For Spain, SFL looked at the Basque country region, as the data were most consistent from this area. Over the course of the SFL Initiative, the initial STEMI PCI per million was estimated at 254 in 2012 and grew to 341 by 2015, while on-time admissions improved by five percentage points. Due to the relatively high gross domestic product per capita and low inflation rate, significant cost savings of approximately three million USD were achieved in an area of less than 700,000 people.
These three impressive examples of economic analysis show the transformative power of STEMI network implementation, resulting in many lives saved along with reduced spending.
STEMI patient education - improving the quality of care of patients surviving an acute heart attack
It has been observed that a level of lay public education and patient literacy influences the access of STEMI patients to a reperfusion therapy as well as their outcomes when discharged from the hospital.
The SFL Initiative is calling for collaboration with the European Association of Cardiovascular Prevention and Rehabilitation (EACPR) and the Council of Cardiovascular Nursing and Allied Professions (CCNAP) to address the early critical phase secondary prevention after STEMI, beginning immediately after the initial cardiac event during hospital stay.

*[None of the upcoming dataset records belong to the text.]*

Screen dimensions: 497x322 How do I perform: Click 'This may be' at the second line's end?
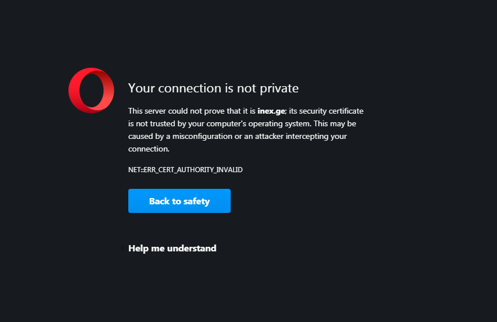pyautogui.click(x=335, y=123)
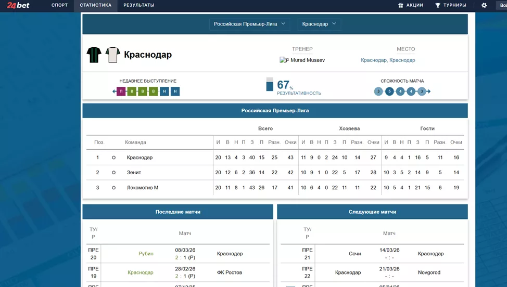This screenshot has width=507, height=287.
Task: Switch to the Статистика tab
Action: [95, 5]
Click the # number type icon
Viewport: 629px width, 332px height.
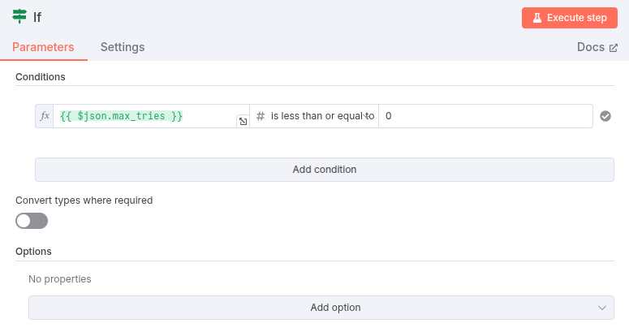coord(261,116)
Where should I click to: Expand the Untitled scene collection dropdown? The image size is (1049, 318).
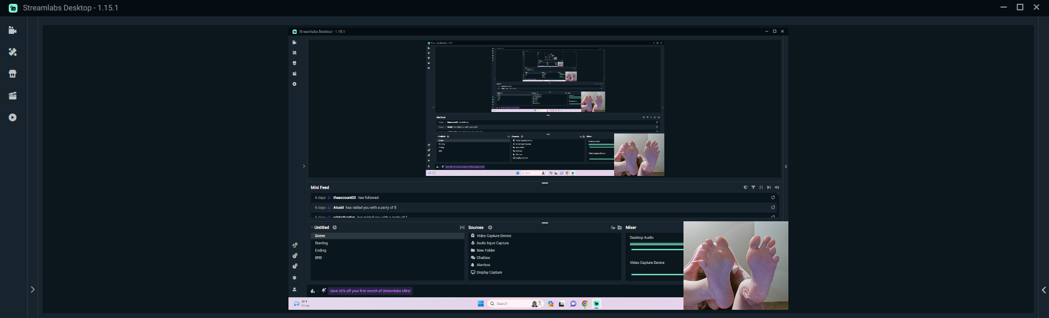click(x=321, y=228)
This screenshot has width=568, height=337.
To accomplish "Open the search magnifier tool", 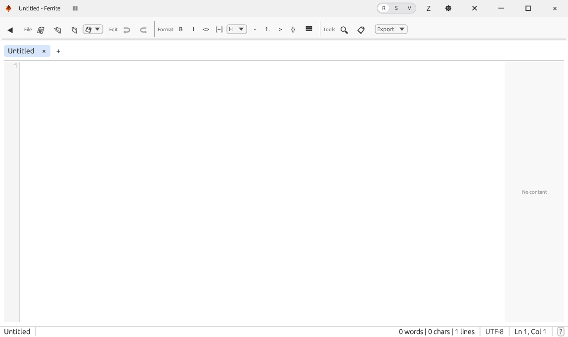I will click(345, 30).
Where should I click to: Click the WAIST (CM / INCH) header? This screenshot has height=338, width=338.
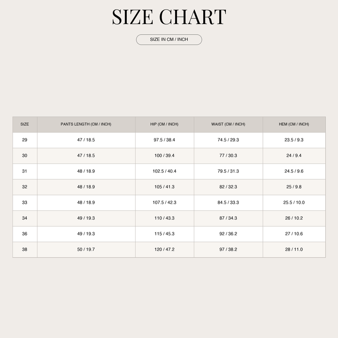click(x=228, y=124)
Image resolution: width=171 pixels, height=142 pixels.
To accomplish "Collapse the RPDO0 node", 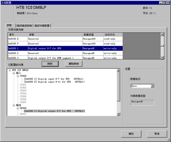I will (18, 108).
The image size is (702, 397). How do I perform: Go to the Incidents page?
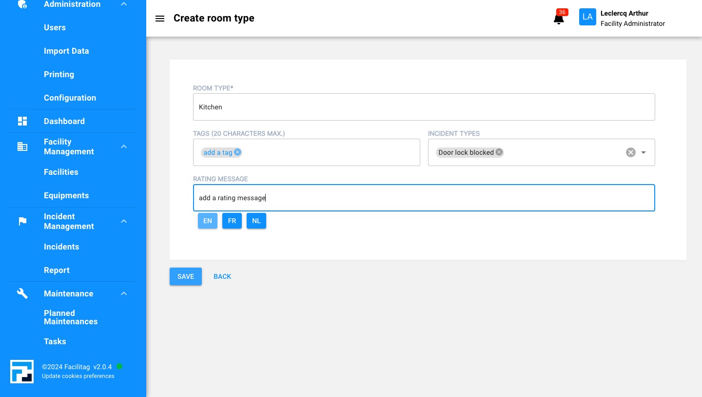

Preliminary results from situation mapping in SFL pilot countries participating in the SFL survey, Portugal, Romania, Spain, Greece and the Czech Republic, reveal that a great disparity exists among countries, country regions and hospitals, and confirms a lack of implementation of structured secondary prevention intervention at discharge from a primary PCI centre. To improve patient-related adherence to prevention therapy, Contract4Life/After a Heart Attack programme will be implemented in selected SFL pilot countries. A nurse-assisted education programme will be delivered in selected primary PCI centres to evaluate its impact on the re-hospitalisation rate of STEMI patients, and STEMI patient risk profile after 12 months.
Conclusion
The SFL Forum 2016 was, once again, a great and stimulating opportunity for SFL country delegates from four continents to share their experiences. For the first time, measurable achievements after only three years of SFL implementation were reported, highlighting the important medical and economic impact of the SFL alliance. Even greater effects can be anticipated in Russia and South Africa, two large countries which have now joined the programme.
Conflict of interest statement
Z. Kaifoszova is managing Stent for Life on behalf of EAPCI and EuroPCR. The other authors have no conflicts of interest to declare.